Now, I think I’m supposed to tell you all about how, once I’d done the whole anorexic thing, I managed to spend the next five years writing seventeen books. The truth is that it wasn’t so much about discipline, or nailing myself to the chair, but about love.
After I moved down here, back in 2004, I had to work full-time, finish my PhD full-time and write at the same time. Well, not literally at the same time. I somehow managed to do this for two years, and by the end of 2005, I had carpal tunnel syndrome and had finished nine of the original Amnar books. I recommend you don’t do that at home.
It all came down to something deeper than mere persistence, just discipline. I had – and still have – a devotion to the world I was pouring out onto the page. To the story, to the characters. I never put myself under pressure to write when I didn’t feel like it, but put in hours simply because it filled me with joy.
Now, for as long as I’ve been alive, I’ve had the dream of being a published author. Somehow, that got mangled up in my heart and soul with a lot of tension, and since a friend and I started the work of trying to get the book out there, I’ve had over a hundred rejections. I’ve also had personal letters back from editors saying they tried their hardest to get it through acquisitions panels, and one massive deal that collapsed in 2007.
You pick up ways of dealing with this – because it’s not like I can give up and do something else. Somebody once suggested I try being a librarian, but everything I’ve tried to do, I’ve ended up miserable. So I made Amnar, this work of pure love, the centre of my life. It’s not exactly easy – right this moment I’m again on the brink of financial ruination, and trusting myself that I’ll find a way out.
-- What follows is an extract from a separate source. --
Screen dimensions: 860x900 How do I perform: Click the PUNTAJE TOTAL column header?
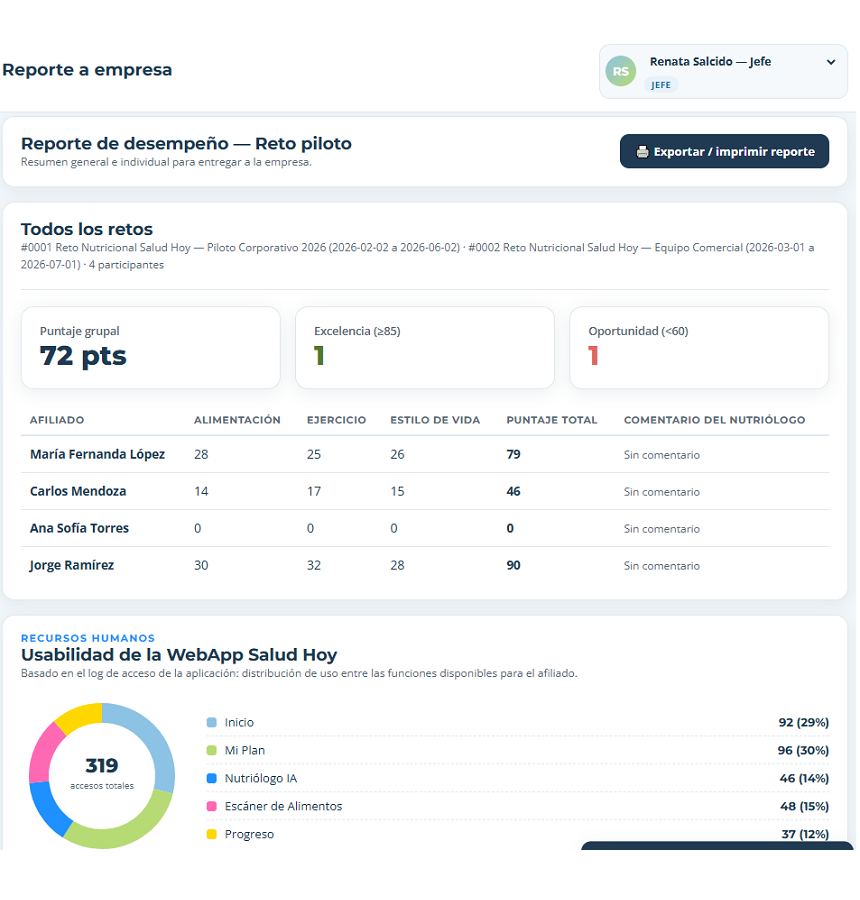click(552, 420)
I can’t tell anybody else how to live their own life, but this is how I live mine. I get up every day and I do my best to get on with it. I do what I can to take care of myself, to heal. When I can’t write, I step away from the laptop and respect that maybe Amnar’s not interested in working with me today. Each time it feels like the end of the world, I let myself feel that for a while, and then from somewhere deep inside, I find the courage to keep going. It’s not magic, it’s not something I can put in a neat little “ten steps” post, but it is honestly just how you do it.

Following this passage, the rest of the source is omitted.